Ameryka patrzy Europie na ręce


Prezydent USA Barack Obama rozmawiał w środę z premierem wielkiej Brytanii Davidem Cameronem o sytuacji na rynkach finansowych. Amerykańska administracja uważnie przygląda się sytuacji w Europie - poinformował w oświadczeniu Biały Dom.

Rzecznik Jay Carney podkreślił, że choć amerykańska gospodarka zwalnia, Biały Dom jest przekonany, że negatywny trend da się odwrócić.

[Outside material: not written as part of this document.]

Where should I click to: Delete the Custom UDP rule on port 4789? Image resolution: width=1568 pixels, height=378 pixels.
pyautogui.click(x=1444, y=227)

W środę europejskie giełdy zanotowały mocne spadki mogące być skutkiem - jak twierdzą ekonomiści - słabego otwarcia na Wall Street.

Giełdy za oceanem otworzyły się na minusach. DJI spadł o 1,6 proc., Nasdaq o 2,8 proc., a S&P 500 tracił o 1,7 proc. Brytyjski indeks FTSE 100 na zamknięciu sesji spadł o 3,05 proc.

Dojdą do porozumienia?

Obama wyraził także oczekiwanie, że specjalna komisja Kongresu, w której skład wejdzie sześciu Demokratów i sześciu Republikanów, dojdzie do porozumienia w sprawie redukcji deficytu. Komisja musi znaleźć sposób zredukowania deficytu USA o 1,5 biliona dolarów w ciągu 10 lat. Swoje zalecenia dwupartyjna komisja ma przedstawić do końca listopada.